I don't think First CRC, Orange City, Iowa, had a worship committee, nor a Chair of the worship committee, nor a worship director; my guess is that the "service director" had nothing to do with special music--there wasn't any--or liturgies or choral anthems. It's likely that "the service director" directed all the activities--including the farewells the boys loved so much--related to "the service," the military, because the most incredible information from this old bulletin is what appears on the back. Have a look for yourself.
Orange City is in Sioux County, Iowa, hundreds of miles northwest of the state capital in Des Moines, pure fly-over country, then and now. Thousands of Iowans don't even know we exist here, so far, far away, on blue highways, back then mostly gravel. In 1943 there was nothing on-line, nary a TV, only WNAX, Yankton for the markets and the news. This was the land of American Gothic, ethnic to a fault--the names on that list are a babble if your grandparents weren't born in Holland. Go ahead and take a shot. Half the bulletin is written in Dutch.
The church was much bigger back then, the only Christian Reformed Church in town. And families were huge, farm families especially. My father-in-law came from a farm family of ten.
Still, I can't get my mind around the fact that one church in one small town, way out in the corner of the state of Iowa gave 35 "boys" to a war effort in Europe and the South Pacific.
35 men. Imagine.
You go to church? Think of what the place would be like with 35 men gone. One of the notes on the bulletin says "Our Senator Gillette has promised to do all he can to gain certainty in regard to Marion De Vries." My wife says she believes he was captured. He did return. Imagine the prayer concerns. They were legion.
Some didn't return, among them Randall Van Gelder's own brother Charles.
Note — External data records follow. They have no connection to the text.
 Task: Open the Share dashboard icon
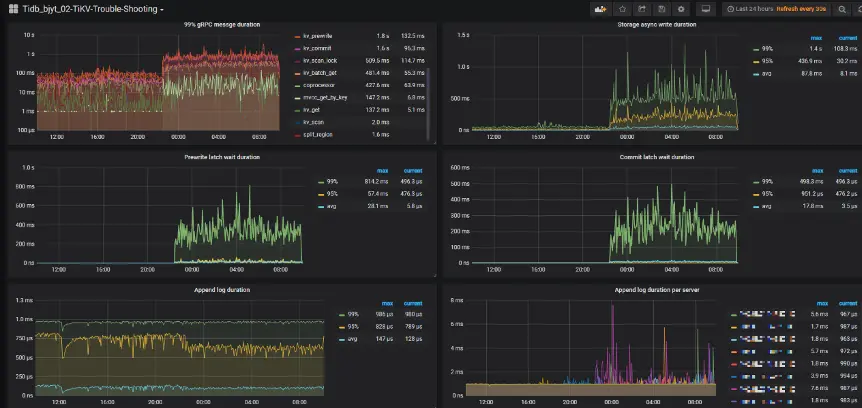coord(642,9)
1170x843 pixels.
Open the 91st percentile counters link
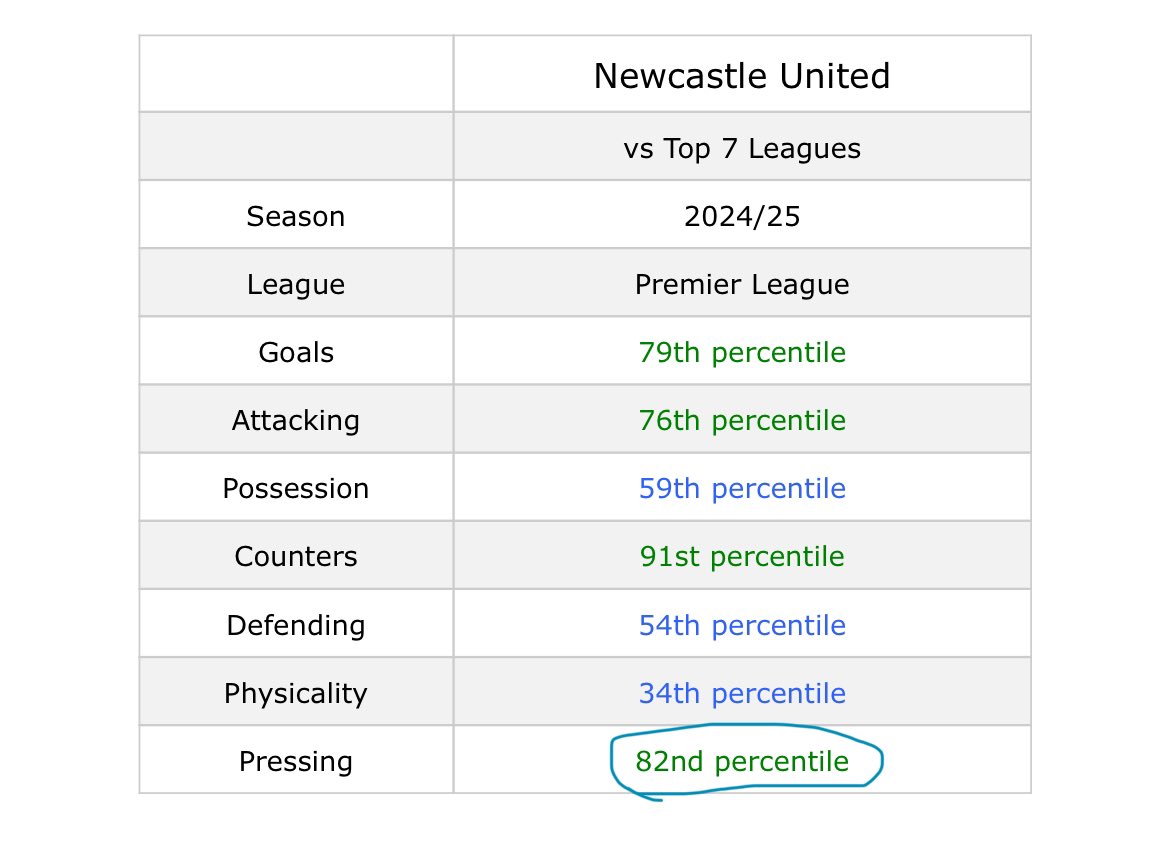742,557
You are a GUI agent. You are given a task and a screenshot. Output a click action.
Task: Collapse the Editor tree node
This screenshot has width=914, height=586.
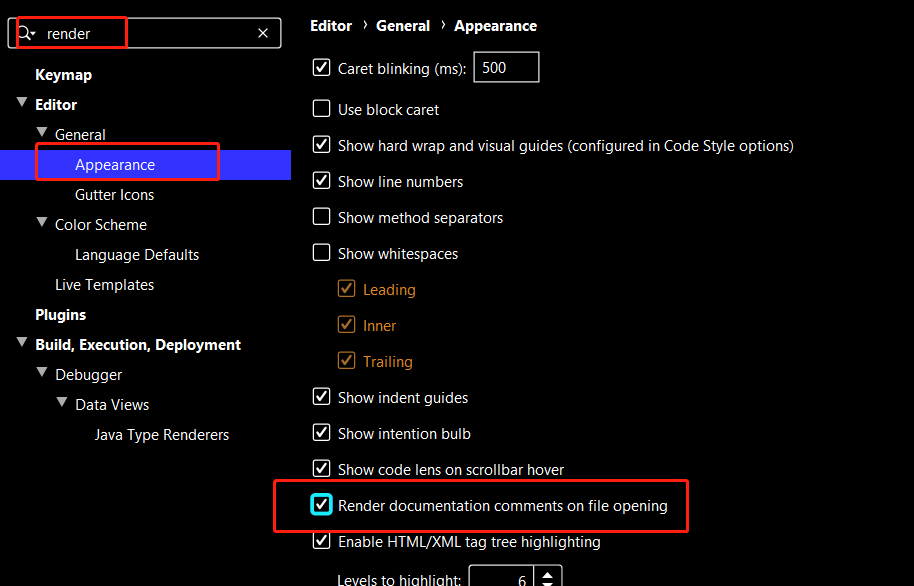pos(22,104)
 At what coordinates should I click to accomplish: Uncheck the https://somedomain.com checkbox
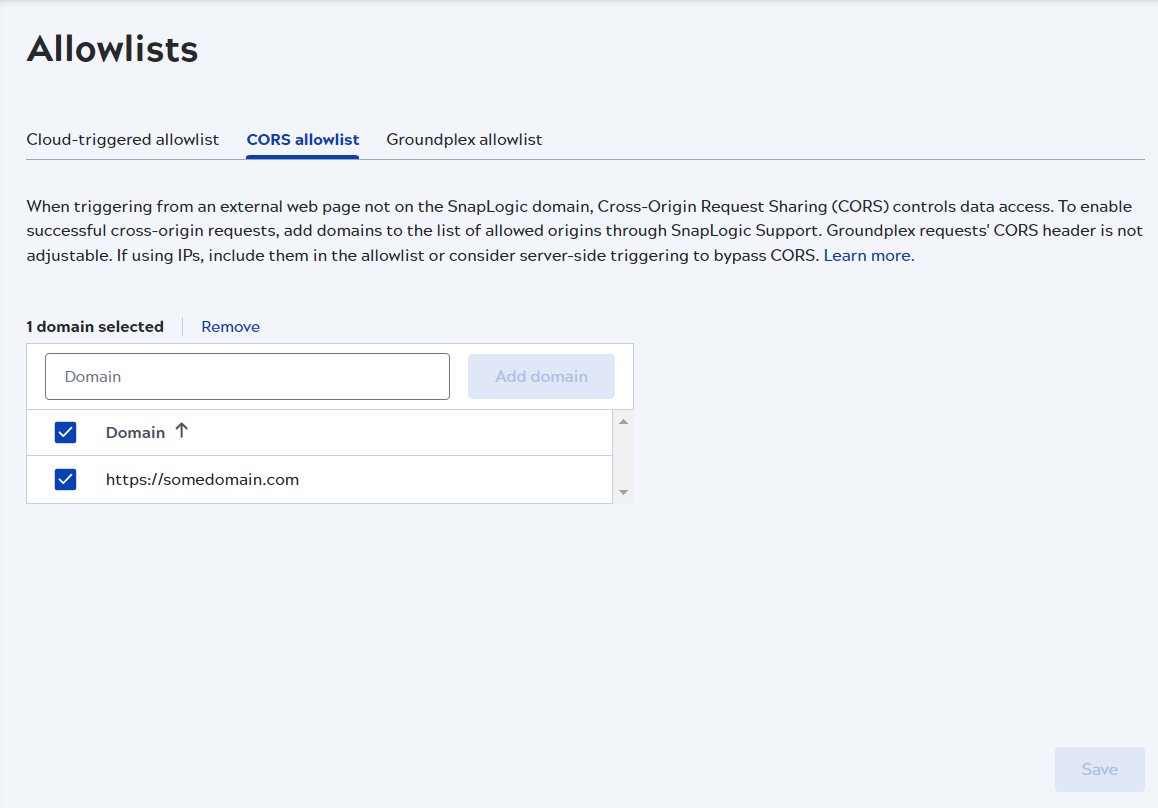pos(65,479)
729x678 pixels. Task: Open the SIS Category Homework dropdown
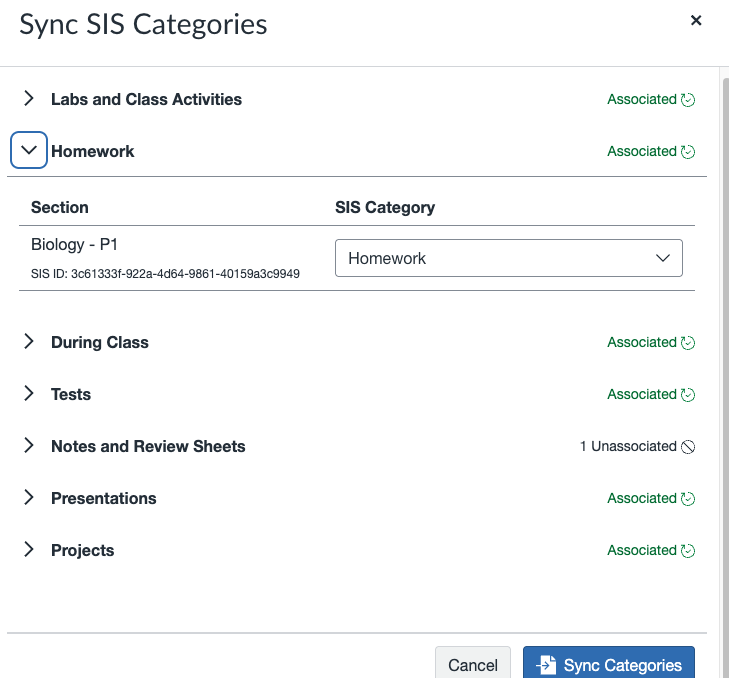(x=508, y=258)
The year was 1943. It's quite likely the number of "boys" First CRC gave to the war went higher still. It would be more than a year till Normandy, two years until Hiroshima.
Tragedy unites, someone once said; politics divide. No one wants tragedy. I don't hope for war, ever. But a bulletin like this one, half-English, half-Dutch, 70 years old takes your breath away.
The morning sermon that Sabbath was based on Lords Day 41 and 42 of the Heidelburg Catechism: "Why Was He Also Buried." At night, Elijah calls down fire.
But this morning's thanks are for this little gift, an ancient church bulletin and the straight-up catechism sermon it still preaches seventy-long years later.